Boekbeoordelingen
Stokebrand Janus 1787. Opkomst en ondergang van een achttiende-eeuws satirisch politiek-literair weekblad / Pieter van Wissing. Nijmegen: Vantilt, 2003; 608 p. ISBN 90 75697 99 6 Prijs: € 34,90
De Katholieke Universiteit Nijmegen heeft in de afgelopen vier à vijf decennia een flinke steen bijgedragen aan de heropleving van de persgeschiedenis als historiografisch genre in Nederland. Vanuit Nijmegen werd door P. Buijnsters, G. Beekelaar, H. Bots, J. Hemels, A. Hanou, J. de Vet, O. Lankhorst en anderen waardevol pionierswerk verricht.
Een van hen, die zijn sporen reeds in 2001 heeft verdiend met een degelijk becommentarieerde uitgave van de Zutphense Courant (1783-1784), is P.W. van Wissing, stafmedewerker van het Gelders Archief te Arnhem. Van Wissing heeft ons in 2003 verrast met zijn aan de Katholieke Universiteit Nijmegen verdedigde dissertatie Stokebrand Janus 1787. Opkomst en ondergang van een achttiende-eeuws satirisch politiek-literair weekblad. Een aangename verrassing, want het betreft hier een vlot geschreven, mooi uitgegeven en prettig leesbaar werk over een van de meest opmerkelijke periodieken uit de Nederlandse persgeschiedenis.
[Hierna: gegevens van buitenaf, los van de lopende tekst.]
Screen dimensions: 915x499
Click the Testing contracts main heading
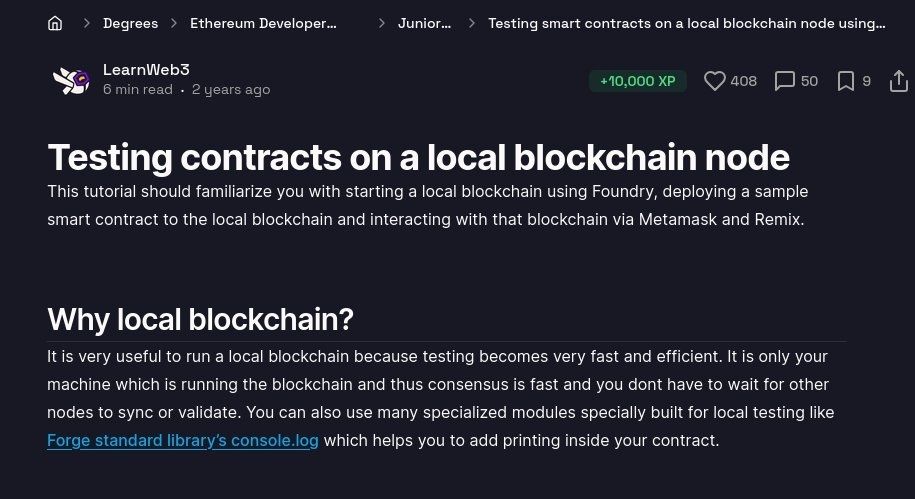point(418,157)
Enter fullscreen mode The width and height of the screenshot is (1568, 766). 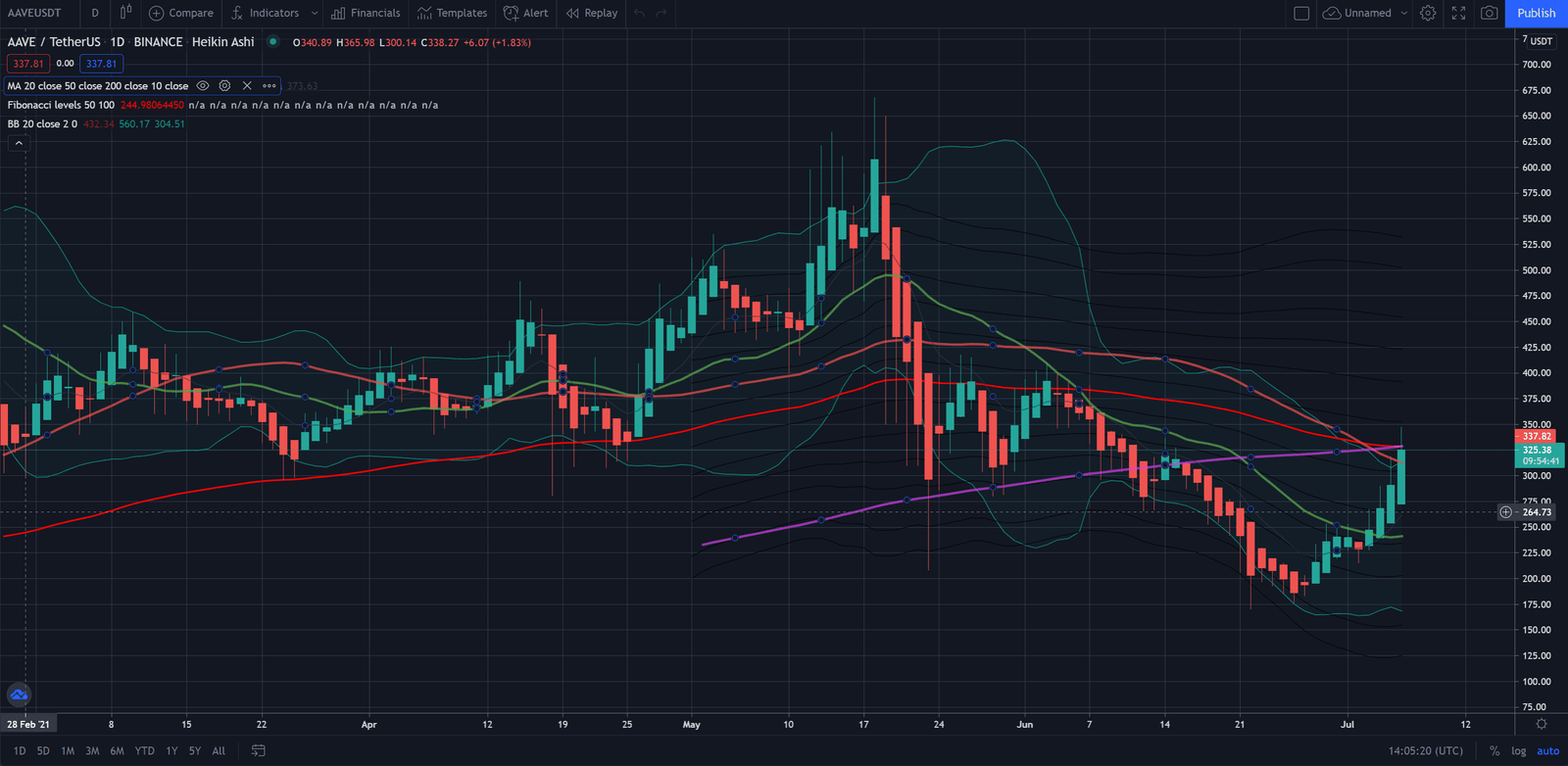tap(1458, 13)

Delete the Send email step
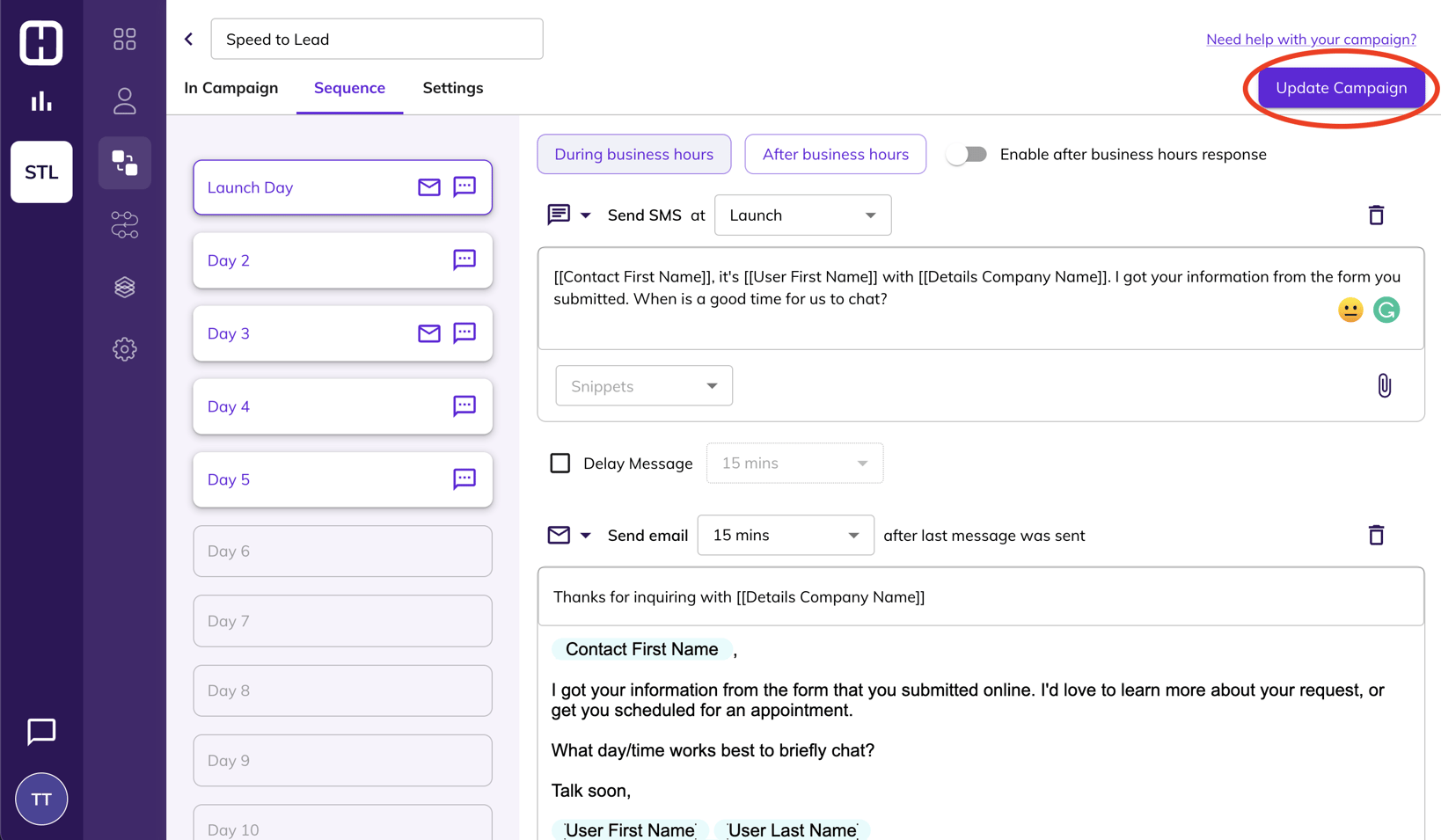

Het optreden van Janus was kort maar krachtig. Het weekblad verscheen van 1 januari 1787 tot in de tweede helft van augustus 1787 en telde 35 reguliere afleveringen, drie zogeheten ‘bastaard-nummers’ en, als afscheid bij de opheffing van het blad, een ‘Testament van Janus’. De relatief geringe omvang van het periodiek maakte het mogelijk het volledige blad in al zijn facetten te analyseren en Van Wissing heeft die mogelijkheid optimaal benut. Dit was verre van eenvoudig, aangezien het satirische blad vrijwel geheel bestaat uit ludieke maar tweehonderd jaar na dato vaak duistere spotternijen en absurdistische toespelingen op politieke gebeurtenissen en hoofdrolspelers uit de patriottentijd, die als cryptogrammen moesten worden ontcijferd.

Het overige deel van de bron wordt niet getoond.